### Exercise
Carry on the article about South Africa, BRICS and Africa's development, starting right after its last sentence.

Through Brics, South Africa will bring a wind of change to the continent

What you need to know:

  • The growing consumer power of Africa’s emerging middle class and high growth rates offer an opportunity to build a more sustainable and mutually beneficial relationship with BRICS in the next decades.

South Africa has a strategic interest in extending BRICS co-operation to support Africa’s development agenda, particularly by enhancing measures for implementation as well as increasing financial aid to build infrastructure and industrial capacity, and increasing exports of value-added manufactured products from the continent.

Within this context the growing consumer power of Africa’s emerging middle class and high growth rates offer an opportunity to build a more sustainable and mutually beneficial relationship with BRICS in the next decades.

South Africa is generally viewed as the gateway to Africa for enhancing trade and investment links between Africa and the world inclusive of the BRICS countries.

South Africa’s engagement on a trade and investment level with BRICS countries focuses on enhancing bilateral trade through complementarity measures on trade and the attraction of foreign direct investment into the expansion of productive capacities.

It should be noted that in terms of trade, the focus is on diversifying the basket of trade away from commodities to value-added products.

In this context, South Africa has developed a top 10 product and investment list for engagement with BRICS member countries.

The BRICS countries are now becoming major players on the continent, which has not only changed Africa’s traditional trade and investment relations but created significant opportunities and challenges for Africa’s economies. There is no doubt that Africa’s growth is being influenced by its relationship with the BRICS.

For example, China is rapidly moving into higher end manufacturing with leading Chinese firms building, and, increasingly, designing, cellphones, cars, satellites, and jet planes. This transition is coming as wages rise, reducing China’s comparative advantage in the low-cost and labour-intensive sectors that powered China’s breakout into world markets.

According to Business Monitor International, it is predicted that, over the coming years, millions of jobs will be “exported” from China as industries such as textiles and light manufacturing relocate to lower-wage countries.

Massive infrastructure deficits will deter African countries from taking advantage of this investment even though we have a clear labour cost advantage.

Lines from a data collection
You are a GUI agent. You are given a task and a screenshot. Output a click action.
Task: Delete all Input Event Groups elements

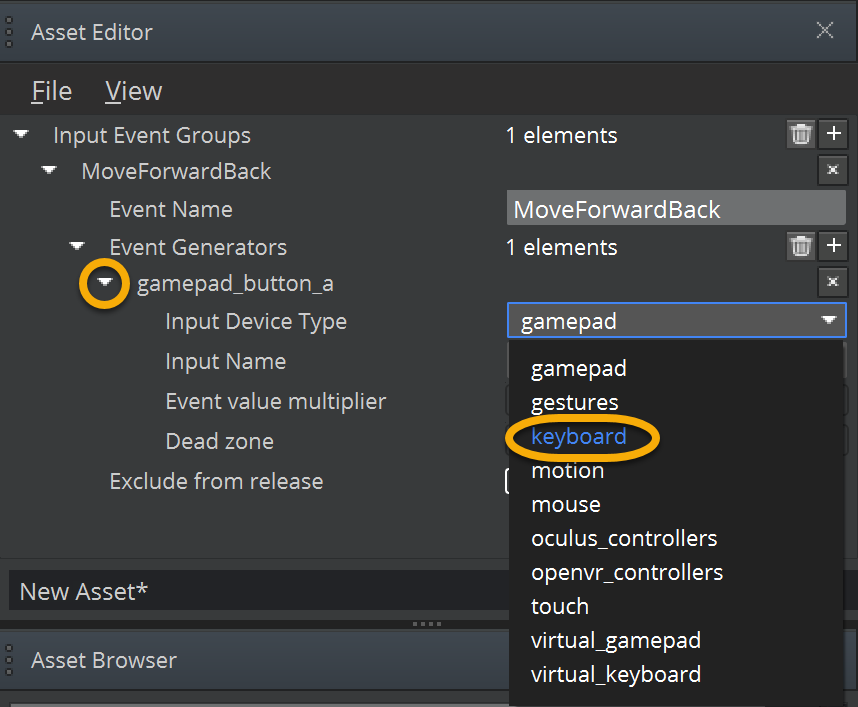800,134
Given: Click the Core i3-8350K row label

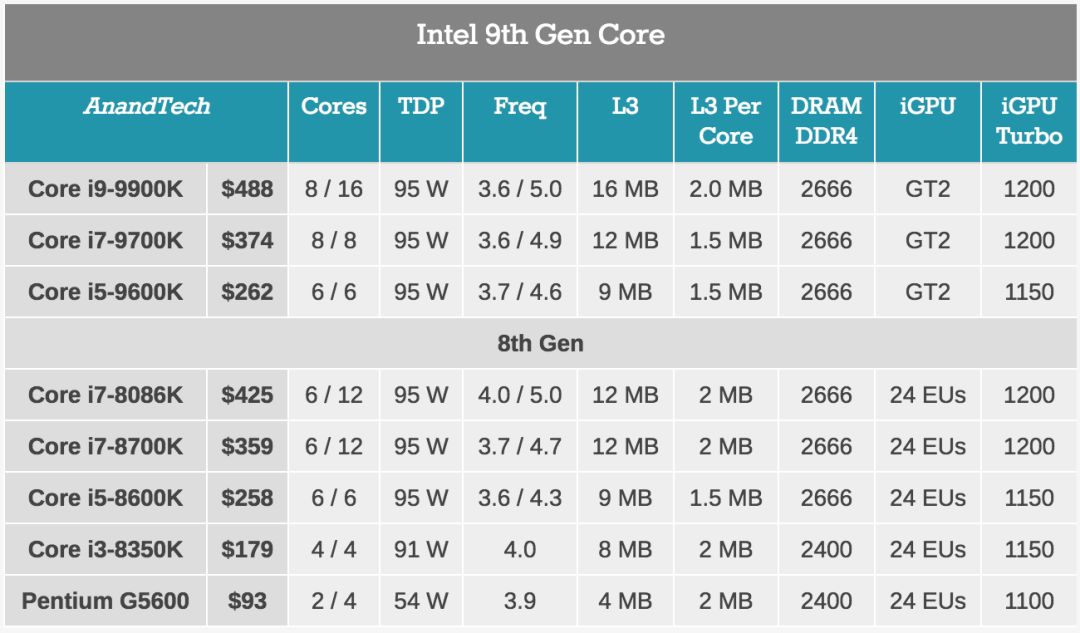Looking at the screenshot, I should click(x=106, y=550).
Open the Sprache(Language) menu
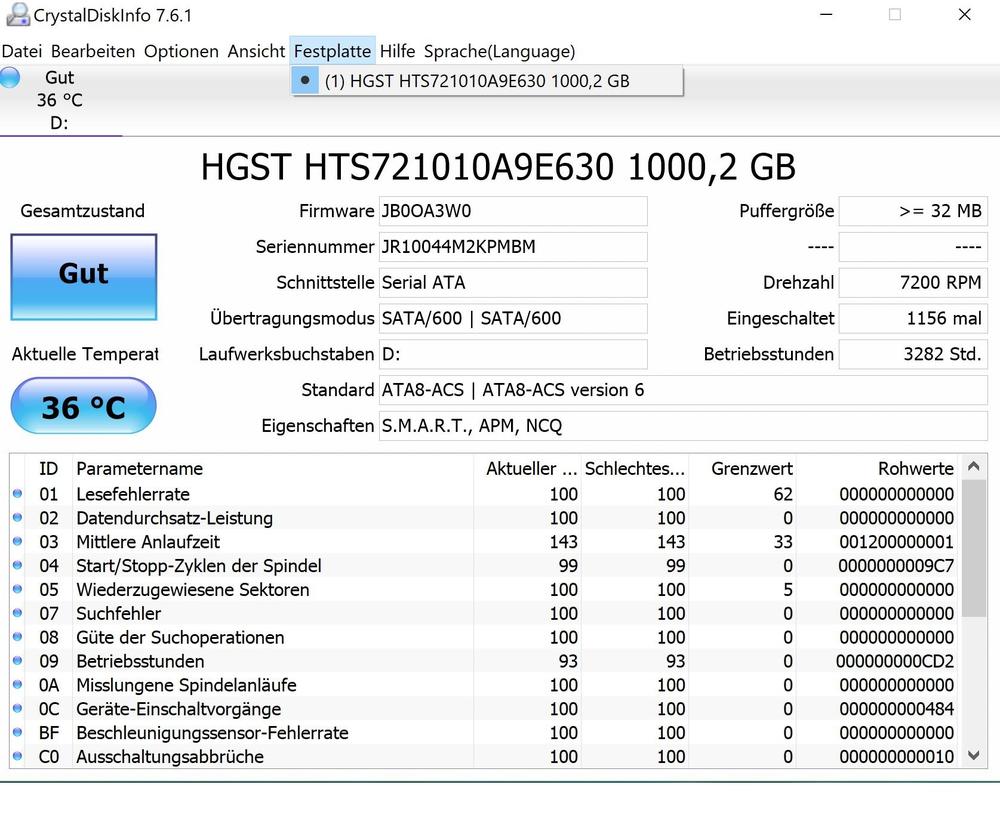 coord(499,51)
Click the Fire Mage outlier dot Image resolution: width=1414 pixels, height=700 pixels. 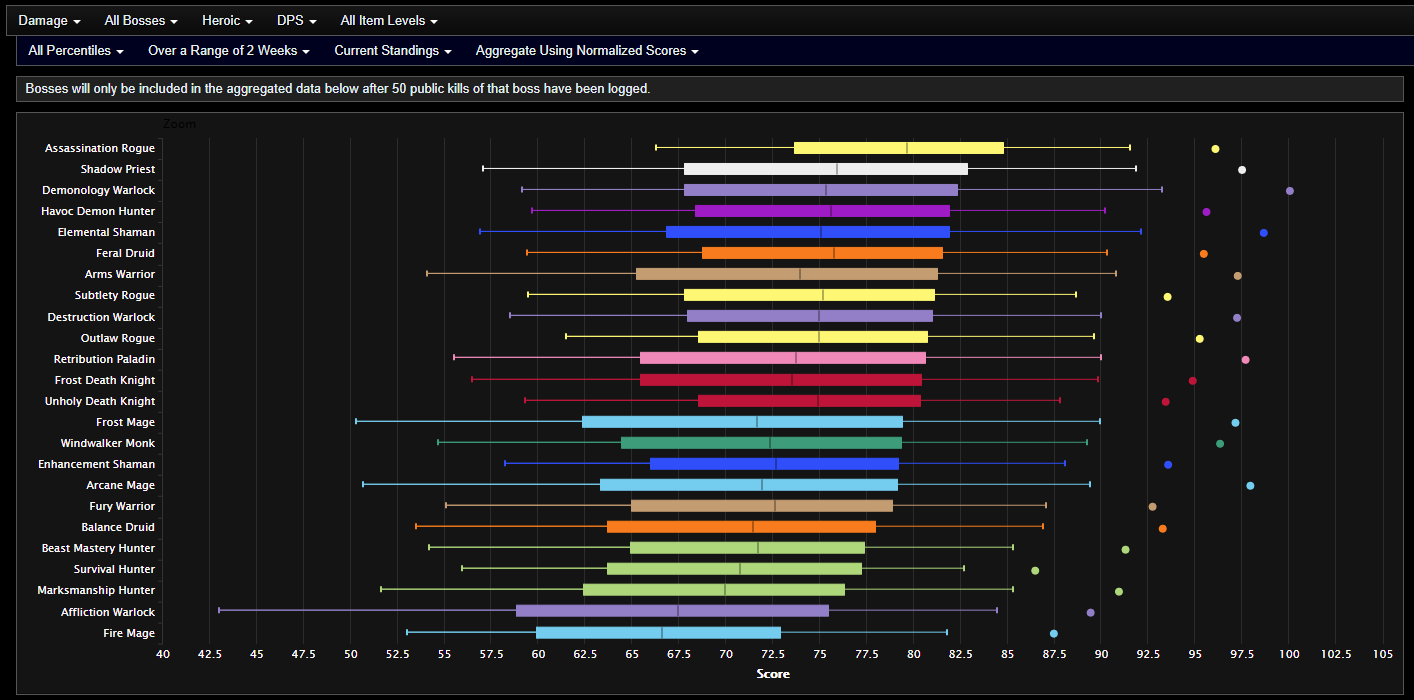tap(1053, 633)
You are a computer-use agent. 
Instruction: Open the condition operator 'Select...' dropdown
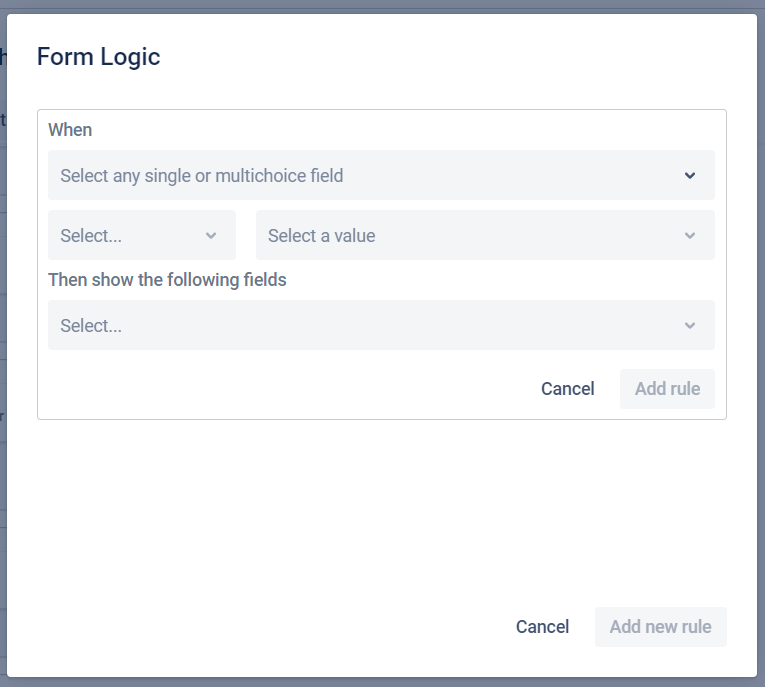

### Reply to the exercise
One of the most important dimensions of this burgeoning relationship is foreign direct investment.

Over the past 10 years, FDI flows from the BRICS to Africa have increased consistently, only falling slightly in 2009 due to the global economic crisis.

While the bulk of the BRICS FDI to Africa has been concentrated in South Africa, Egypt and Morocco, the BRICS have recently taken a greater interest in investing in other countries across Africa.

A development that is adding impetus to the involvement of BRICS countries in Africa is the agreement between the heads of state and government of 26 African countries in October 2008 to establish a free trade area (FTA) – now referred to as the Tripartite FTA (T-FTA). This initiative will expand intra-African trade, promote collaboration between the Regional Economic Communities and facilitate joint resource mobilisation and project implementation.

To place the significance of the T-FTA into perspective in the context of emerging market benchmarks, the T-FTA will constitute an integrated market with a combined population of 600 million people (only China and India have larger populations), a total GDP of $1 trillion (which would put it on a par with Mexico and South Korea, the largest rapid-growth economies after the BRICS), and a long-term GDP growth rate in excess of 5 per cent.

One notable initiative already launched under the Tripartite Arrangement is the Tripartite North-South Corridor Investment Programme. With initial funding of $1.2 billion (a large proportion coming from the African Development Bank and the Development Bank of Southern Africa) and strong support from the South African government, actions are being taken to fast track this project.

This programme supports some of Africa’s busiest trade routes: Linking the port of Dar es Salaam in Tanzania to the copper belt in Zambia and on to Lubumbashi in the DRC, and then down through Zimbabwe and Botswana to Africa’s largest and busiest port, Durban, in South Africa.

In effect, the Corridor system, with its spurs, will service eight countries, Tanzania, the DRC, Zambia, Malawi, Botswana, Zimbabwe, Mozambique and South Africa. It is a step forward in physically connecting a critical mass of signatories of the T-FTA.

Deepening co-operation between BRICS countries, the leading emerging economies in the world, and Africa with its much improved development prospects, abundant natural resources, growing consumer power and favourable demographics offers enormous potential for building Africa-BRICS economic co-operation on a sustainable and mutually beneficial basis over the next decades.

This opportunity should be seized.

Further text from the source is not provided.